[Exercise brief] Return the following lines verbatim, everything from the first line down through the line containing "click(558, 80)", with both ends included.

[Records]
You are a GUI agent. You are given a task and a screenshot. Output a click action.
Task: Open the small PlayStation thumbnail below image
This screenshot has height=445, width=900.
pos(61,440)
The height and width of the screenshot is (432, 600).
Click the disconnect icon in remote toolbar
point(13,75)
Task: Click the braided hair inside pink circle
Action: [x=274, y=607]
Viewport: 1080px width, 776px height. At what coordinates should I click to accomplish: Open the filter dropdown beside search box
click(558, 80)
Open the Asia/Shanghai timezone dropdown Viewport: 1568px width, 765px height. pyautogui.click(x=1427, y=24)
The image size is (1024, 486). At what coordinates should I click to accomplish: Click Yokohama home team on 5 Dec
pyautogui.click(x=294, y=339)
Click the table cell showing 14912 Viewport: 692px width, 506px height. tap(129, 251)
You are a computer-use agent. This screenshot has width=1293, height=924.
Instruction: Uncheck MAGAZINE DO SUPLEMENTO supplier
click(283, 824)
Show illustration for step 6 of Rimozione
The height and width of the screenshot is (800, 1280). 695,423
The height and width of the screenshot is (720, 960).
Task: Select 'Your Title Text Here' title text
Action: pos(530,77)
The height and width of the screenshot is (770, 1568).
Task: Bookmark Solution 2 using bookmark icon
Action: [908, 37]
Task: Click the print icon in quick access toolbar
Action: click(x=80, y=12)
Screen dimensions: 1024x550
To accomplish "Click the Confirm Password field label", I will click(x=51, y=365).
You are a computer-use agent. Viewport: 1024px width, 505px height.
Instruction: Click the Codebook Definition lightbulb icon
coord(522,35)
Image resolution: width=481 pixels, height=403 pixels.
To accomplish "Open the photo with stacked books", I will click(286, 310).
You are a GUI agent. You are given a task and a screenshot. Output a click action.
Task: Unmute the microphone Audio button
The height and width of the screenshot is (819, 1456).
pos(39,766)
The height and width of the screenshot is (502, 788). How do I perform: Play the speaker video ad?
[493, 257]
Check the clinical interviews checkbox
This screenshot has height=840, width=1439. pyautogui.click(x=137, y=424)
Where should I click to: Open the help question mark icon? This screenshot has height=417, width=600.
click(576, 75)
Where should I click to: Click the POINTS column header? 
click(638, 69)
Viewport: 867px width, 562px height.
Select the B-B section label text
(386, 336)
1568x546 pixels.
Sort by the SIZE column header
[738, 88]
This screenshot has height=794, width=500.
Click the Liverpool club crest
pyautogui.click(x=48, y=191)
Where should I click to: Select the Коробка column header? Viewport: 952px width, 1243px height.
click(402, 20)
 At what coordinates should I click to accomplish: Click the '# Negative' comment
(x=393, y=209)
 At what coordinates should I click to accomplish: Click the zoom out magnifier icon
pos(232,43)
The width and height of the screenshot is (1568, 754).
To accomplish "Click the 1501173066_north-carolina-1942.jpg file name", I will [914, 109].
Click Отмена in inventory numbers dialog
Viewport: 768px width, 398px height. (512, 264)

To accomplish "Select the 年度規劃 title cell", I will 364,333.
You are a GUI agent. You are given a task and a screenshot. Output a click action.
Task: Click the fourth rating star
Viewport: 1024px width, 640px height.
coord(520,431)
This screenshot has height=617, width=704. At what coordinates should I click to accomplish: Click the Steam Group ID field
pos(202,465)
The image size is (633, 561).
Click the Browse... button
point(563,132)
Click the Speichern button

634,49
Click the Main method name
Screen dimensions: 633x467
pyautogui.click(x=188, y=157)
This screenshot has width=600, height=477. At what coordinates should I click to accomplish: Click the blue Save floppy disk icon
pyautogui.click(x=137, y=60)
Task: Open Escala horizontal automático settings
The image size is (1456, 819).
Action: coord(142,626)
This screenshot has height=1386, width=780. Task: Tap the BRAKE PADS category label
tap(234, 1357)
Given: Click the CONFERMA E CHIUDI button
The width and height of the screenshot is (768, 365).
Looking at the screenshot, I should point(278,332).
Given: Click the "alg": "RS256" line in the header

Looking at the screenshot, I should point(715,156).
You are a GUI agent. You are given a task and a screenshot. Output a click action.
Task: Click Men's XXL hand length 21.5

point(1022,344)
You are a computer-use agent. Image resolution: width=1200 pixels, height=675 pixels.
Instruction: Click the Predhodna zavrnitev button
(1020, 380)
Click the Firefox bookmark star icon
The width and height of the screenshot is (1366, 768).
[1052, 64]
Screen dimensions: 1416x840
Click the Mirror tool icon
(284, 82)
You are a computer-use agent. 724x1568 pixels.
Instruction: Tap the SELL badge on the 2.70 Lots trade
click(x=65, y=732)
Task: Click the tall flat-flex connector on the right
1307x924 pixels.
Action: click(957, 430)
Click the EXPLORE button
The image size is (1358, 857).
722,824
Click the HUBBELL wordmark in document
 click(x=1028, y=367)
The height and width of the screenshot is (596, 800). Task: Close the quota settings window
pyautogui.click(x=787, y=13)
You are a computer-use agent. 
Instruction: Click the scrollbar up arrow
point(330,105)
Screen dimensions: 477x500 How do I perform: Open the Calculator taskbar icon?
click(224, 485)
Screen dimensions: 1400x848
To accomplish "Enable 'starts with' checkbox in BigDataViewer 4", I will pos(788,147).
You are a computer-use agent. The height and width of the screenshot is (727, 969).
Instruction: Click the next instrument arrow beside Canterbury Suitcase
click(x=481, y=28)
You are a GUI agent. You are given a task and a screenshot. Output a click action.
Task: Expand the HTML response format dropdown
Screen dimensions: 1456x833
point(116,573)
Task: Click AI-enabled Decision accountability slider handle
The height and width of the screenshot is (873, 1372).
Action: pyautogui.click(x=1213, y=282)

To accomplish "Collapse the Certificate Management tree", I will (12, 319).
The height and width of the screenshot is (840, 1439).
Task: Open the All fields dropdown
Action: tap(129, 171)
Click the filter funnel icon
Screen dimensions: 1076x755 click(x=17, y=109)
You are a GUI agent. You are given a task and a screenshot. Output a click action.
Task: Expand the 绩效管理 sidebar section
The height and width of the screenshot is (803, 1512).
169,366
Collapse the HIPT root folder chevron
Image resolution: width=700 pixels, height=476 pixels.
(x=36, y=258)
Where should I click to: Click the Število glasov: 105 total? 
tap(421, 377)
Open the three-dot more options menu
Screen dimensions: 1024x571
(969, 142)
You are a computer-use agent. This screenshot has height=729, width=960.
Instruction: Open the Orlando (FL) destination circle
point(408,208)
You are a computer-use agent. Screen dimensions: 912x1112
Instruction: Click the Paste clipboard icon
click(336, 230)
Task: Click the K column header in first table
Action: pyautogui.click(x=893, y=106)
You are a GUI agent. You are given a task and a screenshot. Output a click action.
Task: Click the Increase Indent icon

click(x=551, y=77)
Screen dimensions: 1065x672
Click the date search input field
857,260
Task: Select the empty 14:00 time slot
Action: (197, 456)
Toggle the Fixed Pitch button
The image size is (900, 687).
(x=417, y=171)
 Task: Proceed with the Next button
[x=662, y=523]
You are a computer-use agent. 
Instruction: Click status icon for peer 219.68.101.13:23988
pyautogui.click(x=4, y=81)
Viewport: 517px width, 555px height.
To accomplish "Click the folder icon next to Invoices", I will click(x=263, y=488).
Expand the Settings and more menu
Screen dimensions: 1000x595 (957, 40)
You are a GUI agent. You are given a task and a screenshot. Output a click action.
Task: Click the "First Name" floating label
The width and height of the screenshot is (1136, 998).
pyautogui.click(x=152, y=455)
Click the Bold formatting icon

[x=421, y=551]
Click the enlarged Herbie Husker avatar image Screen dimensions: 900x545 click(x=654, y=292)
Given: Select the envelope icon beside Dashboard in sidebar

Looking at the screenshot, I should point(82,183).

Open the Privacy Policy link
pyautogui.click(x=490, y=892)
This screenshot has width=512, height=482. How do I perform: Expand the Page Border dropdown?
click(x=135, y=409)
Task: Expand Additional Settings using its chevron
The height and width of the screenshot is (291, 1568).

[Solution for this task]
You are a GUI agent. You are given a task and a screenshot. Output a click action.
Task: Open the small PlayStation thumbnail below image
This screenshot has height=445, width=900.
pos(61,440)
The height and width of the screenshot is (432, 600).
Click the disconnect icon in remote toolbar
point(13,75)
Task: Click the braided hair inside pink circle
Action: [x=274, y=607]
Viewport: 1080px width, 776px height. At what coordinates should I click to accomplish: Open the filter dropdown beside search box
click(558, 80)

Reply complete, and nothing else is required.